Alphabet explains, “In Italy, deductibility has been reduced from 40% to 20% in 2013, unlike some countries where it is 100%. Deductibility caps for companies and professionals have not changed since 1997. Moreover, VAT is deductible only by 40%, compared to 100% in all main European countries, a limit that has been postponed until the end of 2016.”
The long period of recession in Italy and high national debt may explain the tax position, but must also serve as a deterrent for companies conducting leasing business in Italy. Alphabet provides a table comparing the tax position across the ‘Big Five’ European markets.
LeasePlan also notes that the rate at which VAT can be recovered is lower than the EU average. The company also says that from the customer’s perspective the income tax allowance on company cars depends on the use of the vehicle and the connection with the business.

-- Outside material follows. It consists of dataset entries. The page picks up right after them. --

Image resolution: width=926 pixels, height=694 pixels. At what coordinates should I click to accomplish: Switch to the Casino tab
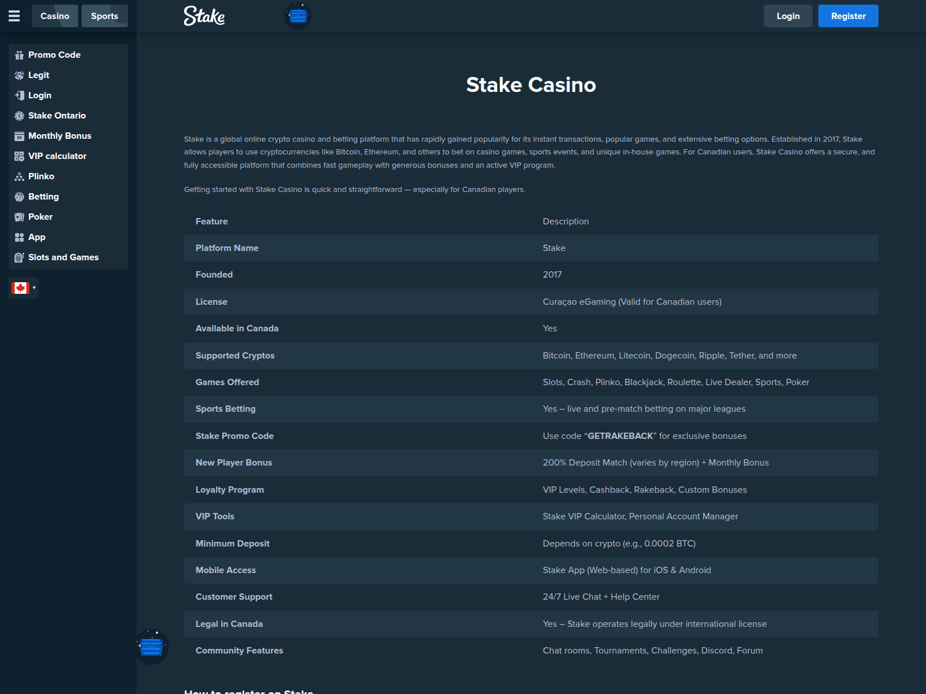54,16
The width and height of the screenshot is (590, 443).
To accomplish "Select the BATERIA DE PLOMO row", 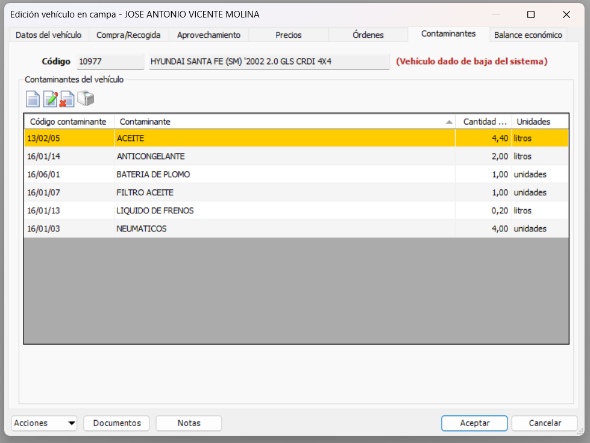I will (241, 174).
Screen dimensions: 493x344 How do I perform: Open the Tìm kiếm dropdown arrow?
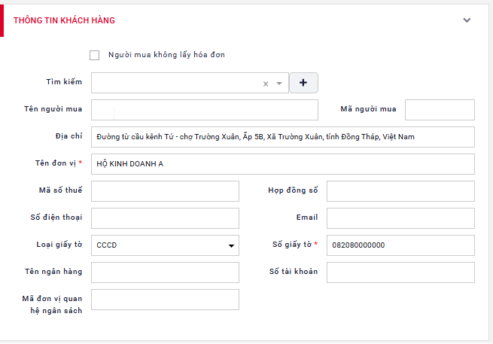point(279,84)
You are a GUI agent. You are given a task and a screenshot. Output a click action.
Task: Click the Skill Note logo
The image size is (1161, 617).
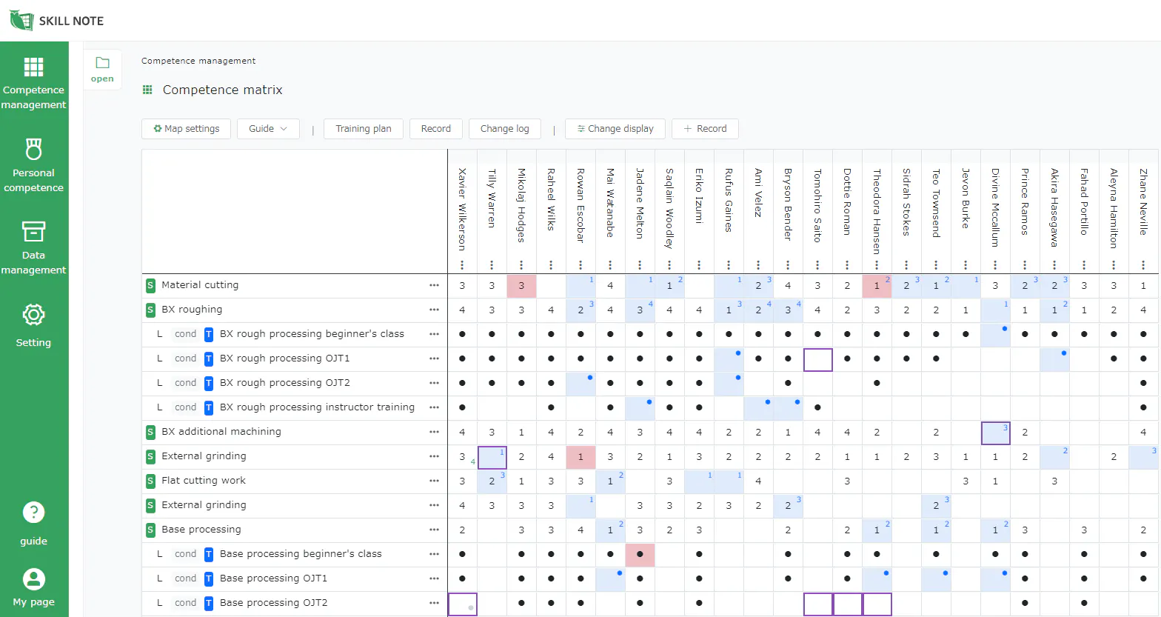pos(57,21)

LeasePlan suggests that in terms of business vehicle financing, operational leasing is not the preferred method in Italy, accounting for around 10% of vehicle financing, which is well below the EU average. The company says that the method of financing tends to depend on the segment the business operates in, with a bigger percentage of outright purchase among small businesses, while larger companies and corporate business use a higher proportion of operational leasing. Banking and finance are the main sources of funding, reckons LeasePlan.
Looking ahead, both Alphabet and LeasePlan expect growth and change in the Italian business vehicle sector. Alphabet points to some expected trends from ANIASA:
• Fleet administration companies have strengthened their role as the primary interface between companies and operational leasing, thanks to a growing knowledge of the market.

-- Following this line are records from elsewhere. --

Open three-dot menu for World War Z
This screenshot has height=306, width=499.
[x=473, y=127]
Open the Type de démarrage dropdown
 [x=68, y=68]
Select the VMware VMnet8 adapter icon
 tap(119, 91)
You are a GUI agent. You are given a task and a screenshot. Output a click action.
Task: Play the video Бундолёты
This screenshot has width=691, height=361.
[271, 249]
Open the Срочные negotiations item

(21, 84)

• Operational fleet management (‘Full service’: maintenance and repair, roadside assistance, courtesy cars) is still the core business, but ‘360°’ services leading to better performance in terms of efficiency, innovation and flexibility are more and more relevant. Technology (such as online and mobile services), consultancy, smarter procurement processes and CO2 emissions reduction are all keywords to succeed in this market.
• An international dimension along with a stronger consulting approach and high-quality standards for ‘traditional’ operational and administrative management will be key factors for the future business, to meet an increasingly demanding audience, both clients and prospects.
LeasePlan expects to see annual car registrations reach the 1.5m threshold in the next five years. In the immediate short term, operational leasing registrations and the market are still growing and as a result the company says that all the main competitors have confirmed their intention to adopt a growth-focussed strategy. The company also expects to see a different approach that is more focussed on whole mobility services and also to see new players, such as Google approaching the market.